- **AIM OF THE EXERCISE**:
Return exactly the span of lines in the following data that opens with the line containing "Toggle the Show Kana option" and closes with the line containing "Click 添加设备 for". Include nothing else.

== DATA SHOWN ==

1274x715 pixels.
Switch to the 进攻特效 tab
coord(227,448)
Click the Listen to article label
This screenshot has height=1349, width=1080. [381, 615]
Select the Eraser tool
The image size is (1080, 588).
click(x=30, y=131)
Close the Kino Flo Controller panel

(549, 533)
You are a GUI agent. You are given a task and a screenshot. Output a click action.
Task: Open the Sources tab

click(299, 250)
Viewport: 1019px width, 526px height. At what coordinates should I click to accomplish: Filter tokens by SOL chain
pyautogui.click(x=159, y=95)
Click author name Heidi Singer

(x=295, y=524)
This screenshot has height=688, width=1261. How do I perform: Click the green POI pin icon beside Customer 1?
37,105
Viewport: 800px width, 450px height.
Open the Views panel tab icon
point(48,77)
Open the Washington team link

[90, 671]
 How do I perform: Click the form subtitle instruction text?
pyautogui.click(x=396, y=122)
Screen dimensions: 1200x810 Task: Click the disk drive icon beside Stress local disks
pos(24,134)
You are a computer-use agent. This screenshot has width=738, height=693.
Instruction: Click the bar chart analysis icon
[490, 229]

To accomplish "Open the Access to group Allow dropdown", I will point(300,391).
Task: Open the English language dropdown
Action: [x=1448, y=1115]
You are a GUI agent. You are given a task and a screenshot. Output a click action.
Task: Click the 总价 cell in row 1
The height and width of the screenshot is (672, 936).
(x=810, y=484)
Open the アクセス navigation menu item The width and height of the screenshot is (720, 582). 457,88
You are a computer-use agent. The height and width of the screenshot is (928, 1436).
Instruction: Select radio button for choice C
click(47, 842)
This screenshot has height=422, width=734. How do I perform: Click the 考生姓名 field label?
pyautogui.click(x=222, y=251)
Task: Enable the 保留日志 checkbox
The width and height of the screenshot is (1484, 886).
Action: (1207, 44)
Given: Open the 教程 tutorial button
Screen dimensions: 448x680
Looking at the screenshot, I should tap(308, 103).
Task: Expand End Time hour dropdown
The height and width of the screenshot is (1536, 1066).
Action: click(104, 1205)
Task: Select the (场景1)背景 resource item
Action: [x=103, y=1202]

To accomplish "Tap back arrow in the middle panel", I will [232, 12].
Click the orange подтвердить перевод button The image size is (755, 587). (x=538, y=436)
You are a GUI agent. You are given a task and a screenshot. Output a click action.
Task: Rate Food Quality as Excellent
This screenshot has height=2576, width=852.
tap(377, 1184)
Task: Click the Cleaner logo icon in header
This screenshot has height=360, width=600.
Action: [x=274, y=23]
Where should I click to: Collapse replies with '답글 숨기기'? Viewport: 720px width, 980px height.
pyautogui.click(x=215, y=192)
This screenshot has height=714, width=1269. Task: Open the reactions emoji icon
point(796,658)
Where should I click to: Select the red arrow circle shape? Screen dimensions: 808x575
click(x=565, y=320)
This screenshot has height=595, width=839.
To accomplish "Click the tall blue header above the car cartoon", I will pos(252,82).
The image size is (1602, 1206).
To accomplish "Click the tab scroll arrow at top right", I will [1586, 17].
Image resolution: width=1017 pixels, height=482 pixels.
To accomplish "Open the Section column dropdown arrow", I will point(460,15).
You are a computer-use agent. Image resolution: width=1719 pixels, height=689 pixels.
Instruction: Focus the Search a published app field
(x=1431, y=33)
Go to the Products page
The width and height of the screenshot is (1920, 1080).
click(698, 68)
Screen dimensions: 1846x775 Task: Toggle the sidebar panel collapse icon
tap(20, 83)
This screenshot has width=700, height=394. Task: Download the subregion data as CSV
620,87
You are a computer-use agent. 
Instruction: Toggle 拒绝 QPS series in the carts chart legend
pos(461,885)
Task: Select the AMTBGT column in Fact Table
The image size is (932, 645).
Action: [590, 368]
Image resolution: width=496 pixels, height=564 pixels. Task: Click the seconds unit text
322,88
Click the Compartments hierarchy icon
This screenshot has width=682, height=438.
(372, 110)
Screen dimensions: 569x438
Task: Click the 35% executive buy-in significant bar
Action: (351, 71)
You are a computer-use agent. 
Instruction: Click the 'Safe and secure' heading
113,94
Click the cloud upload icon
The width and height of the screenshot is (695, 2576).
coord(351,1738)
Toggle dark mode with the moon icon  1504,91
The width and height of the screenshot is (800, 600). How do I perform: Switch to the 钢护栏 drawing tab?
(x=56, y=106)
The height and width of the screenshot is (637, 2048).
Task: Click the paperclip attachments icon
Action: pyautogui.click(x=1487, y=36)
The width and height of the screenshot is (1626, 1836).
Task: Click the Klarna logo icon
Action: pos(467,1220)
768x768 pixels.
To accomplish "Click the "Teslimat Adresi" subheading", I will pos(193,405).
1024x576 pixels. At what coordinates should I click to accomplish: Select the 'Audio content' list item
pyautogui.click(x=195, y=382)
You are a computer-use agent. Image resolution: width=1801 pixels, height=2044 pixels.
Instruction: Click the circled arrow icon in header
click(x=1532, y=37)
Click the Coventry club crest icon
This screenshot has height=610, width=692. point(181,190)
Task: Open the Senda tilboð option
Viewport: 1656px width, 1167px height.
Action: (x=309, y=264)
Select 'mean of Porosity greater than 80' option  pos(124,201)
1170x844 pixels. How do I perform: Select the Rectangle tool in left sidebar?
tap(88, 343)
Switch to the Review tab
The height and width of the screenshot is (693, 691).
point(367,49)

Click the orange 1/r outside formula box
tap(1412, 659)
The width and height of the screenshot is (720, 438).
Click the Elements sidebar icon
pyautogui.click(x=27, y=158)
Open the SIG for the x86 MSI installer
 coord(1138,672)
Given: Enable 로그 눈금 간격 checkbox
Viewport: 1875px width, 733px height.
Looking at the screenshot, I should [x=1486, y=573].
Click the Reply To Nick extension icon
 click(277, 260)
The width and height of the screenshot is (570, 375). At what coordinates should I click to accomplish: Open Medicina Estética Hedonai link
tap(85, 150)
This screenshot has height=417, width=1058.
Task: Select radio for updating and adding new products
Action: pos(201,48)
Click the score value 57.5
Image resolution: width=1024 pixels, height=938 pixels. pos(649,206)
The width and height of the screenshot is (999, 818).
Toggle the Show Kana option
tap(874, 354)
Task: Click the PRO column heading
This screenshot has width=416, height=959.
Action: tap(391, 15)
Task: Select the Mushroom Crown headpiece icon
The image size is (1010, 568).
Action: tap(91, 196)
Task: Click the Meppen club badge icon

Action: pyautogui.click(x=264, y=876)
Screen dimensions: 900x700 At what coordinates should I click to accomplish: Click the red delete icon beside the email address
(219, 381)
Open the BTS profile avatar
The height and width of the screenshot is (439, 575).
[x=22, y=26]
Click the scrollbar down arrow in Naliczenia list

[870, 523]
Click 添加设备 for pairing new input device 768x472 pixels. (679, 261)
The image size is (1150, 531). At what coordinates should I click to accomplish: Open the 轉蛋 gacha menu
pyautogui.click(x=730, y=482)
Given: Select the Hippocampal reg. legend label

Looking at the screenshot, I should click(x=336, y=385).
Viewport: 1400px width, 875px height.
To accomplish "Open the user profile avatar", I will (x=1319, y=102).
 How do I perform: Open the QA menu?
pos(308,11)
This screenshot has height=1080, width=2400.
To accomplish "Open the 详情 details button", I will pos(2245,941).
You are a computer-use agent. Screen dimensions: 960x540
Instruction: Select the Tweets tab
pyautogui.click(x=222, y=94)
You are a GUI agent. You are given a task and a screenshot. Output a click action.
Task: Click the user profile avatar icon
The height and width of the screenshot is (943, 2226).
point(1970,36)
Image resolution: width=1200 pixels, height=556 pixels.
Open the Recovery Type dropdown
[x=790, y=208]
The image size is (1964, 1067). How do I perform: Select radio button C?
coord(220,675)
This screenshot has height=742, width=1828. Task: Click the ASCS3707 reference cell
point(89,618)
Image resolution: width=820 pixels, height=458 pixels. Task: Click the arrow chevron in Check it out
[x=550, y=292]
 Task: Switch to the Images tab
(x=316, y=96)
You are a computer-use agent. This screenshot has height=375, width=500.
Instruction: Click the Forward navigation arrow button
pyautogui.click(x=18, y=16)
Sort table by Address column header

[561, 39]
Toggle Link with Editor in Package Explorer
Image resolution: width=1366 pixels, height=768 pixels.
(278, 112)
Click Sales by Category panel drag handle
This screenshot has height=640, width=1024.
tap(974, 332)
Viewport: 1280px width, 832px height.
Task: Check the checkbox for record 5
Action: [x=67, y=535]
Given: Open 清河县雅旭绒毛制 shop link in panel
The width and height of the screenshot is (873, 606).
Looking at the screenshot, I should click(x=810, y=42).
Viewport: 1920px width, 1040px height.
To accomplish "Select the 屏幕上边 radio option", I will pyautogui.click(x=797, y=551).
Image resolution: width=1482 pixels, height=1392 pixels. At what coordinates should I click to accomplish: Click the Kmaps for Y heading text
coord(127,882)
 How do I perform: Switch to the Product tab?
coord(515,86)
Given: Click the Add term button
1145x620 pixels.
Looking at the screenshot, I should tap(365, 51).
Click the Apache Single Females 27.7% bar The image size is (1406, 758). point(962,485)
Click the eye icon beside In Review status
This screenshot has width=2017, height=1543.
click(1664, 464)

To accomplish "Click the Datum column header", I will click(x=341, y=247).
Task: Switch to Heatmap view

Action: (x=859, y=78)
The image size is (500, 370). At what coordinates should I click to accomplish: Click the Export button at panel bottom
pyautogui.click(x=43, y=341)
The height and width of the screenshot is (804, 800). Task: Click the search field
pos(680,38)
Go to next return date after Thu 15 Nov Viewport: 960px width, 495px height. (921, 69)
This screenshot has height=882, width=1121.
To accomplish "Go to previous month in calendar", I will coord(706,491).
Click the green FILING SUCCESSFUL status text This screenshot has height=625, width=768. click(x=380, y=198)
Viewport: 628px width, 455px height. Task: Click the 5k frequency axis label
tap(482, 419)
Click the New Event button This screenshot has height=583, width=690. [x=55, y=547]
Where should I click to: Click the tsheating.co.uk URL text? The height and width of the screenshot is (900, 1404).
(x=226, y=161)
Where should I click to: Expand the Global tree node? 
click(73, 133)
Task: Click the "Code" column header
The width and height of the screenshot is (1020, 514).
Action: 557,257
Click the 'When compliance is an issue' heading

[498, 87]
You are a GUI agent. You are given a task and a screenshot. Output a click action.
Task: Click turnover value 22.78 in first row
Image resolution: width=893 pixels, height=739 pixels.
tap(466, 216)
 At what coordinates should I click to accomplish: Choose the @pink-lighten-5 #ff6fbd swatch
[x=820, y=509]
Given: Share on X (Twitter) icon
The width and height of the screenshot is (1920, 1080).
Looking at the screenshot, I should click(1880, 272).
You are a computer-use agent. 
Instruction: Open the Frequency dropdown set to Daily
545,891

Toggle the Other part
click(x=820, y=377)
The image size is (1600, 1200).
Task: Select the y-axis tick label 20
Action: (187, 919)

===

- **RESULT FOR THIS TASK**:
Toggle the Show Kana option
tap(874, 354)
Task: Click the PRO column heading
This screenshot has width=416, height=959.
Action: tap(391, 15)
Task: Select the Mushroom Crown headpiece icon
The image size is (1010, 568).
Action: tap(91, 196)
Task: Click the Meppen club badge icon

Action: pyautogui.click(x=264, y=876)
Screen dimensions: 900x700 At what coordinates should I click to accomplish: Click the red delete icon beside the email address
(219, 381)
Open the BTS profile avatar
The height and width of the screenshot is (439, 575).
[x=22, y=26]
Click the scrollbar down arrow in Naliczenia list

[870, 523]
Click 添加设备 for pairing new input device 768x472 pixels. (679, 261)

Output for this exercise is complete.